UWE create ‘smart’ bricks which generate power and recycle water through innovative technologies
The University of the West of England (UWE) in Bristol are developing ‘smart’ bricks which can generate electricity from sunlight and recycle wastewater through new innovative technologies.
On their website, the UWE have stated the ‘Living Architecture’ (LIAR) project will be undertaken in collaboration with Newcastle University and experts within Tento, Florence, the Spanish National Research Council; LIQUIFER Systems Group and EXPLORA.
Microbial Fuel Cells and algae will be implanted in the bricks to allow the bricks to adapt to changing weather, environmental conditions and adapt according to the number of occupants in a building, providing increased benefits.
Professor Ioannis Ieropoulos, Director of the Bristol Bioenergy Centre (BBiC), at the Bristol Robotics Laboratory at UWE Bristol said, “Microbial Fuel Cells are energy transducers that exploit the metabolic activity of the constituent microbes to break down organic waste and generate electricity.
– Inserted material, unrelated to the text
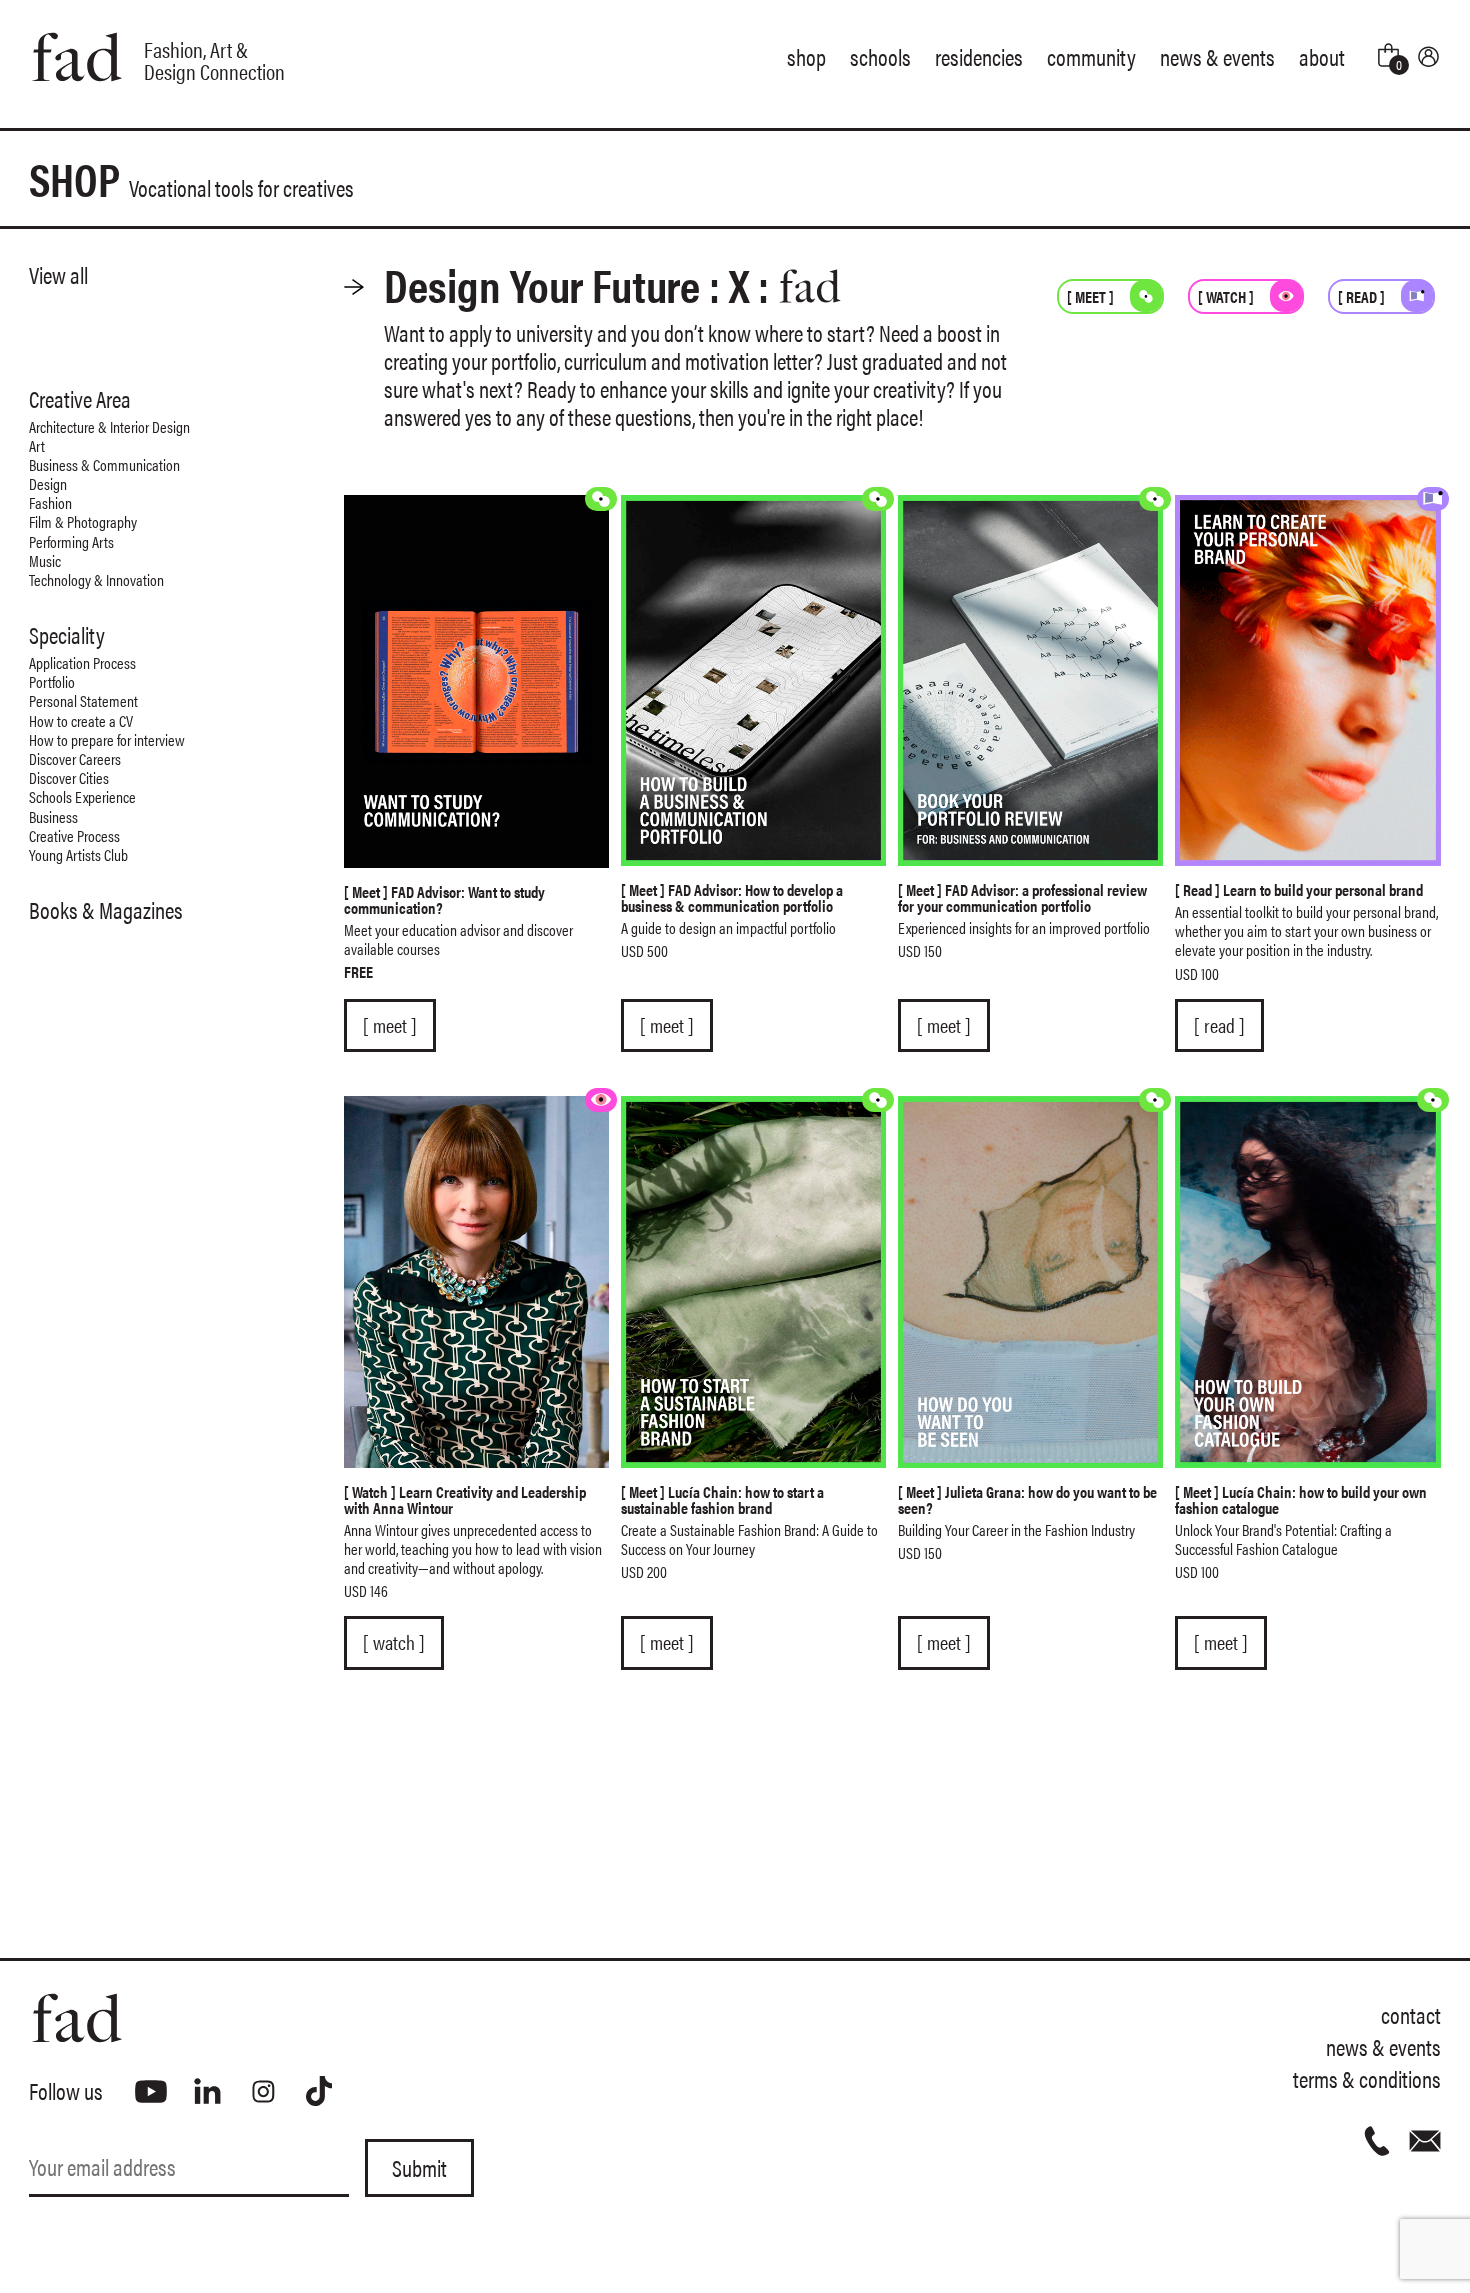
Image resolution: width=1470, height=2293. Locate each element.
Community (1091, 56)
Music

This is a novel application for MFC modules to be made into actuating building blocks as part of wall structures. This will allow us to explore the possibility of treating household waste, generating useful levels of electricity, and have 'active programmable' walls within our living environments.”
Professor Andrew Adamatzky, the European ‘Living Architecture’ Project Director for UWE Bristol continued, “The technologies we are developing aim to transform the places where we live and work enabling us co-live with the building."
"Each smart brick is an electrical analogous computer. A building made of such bricks will be a massive-parallel computing processor."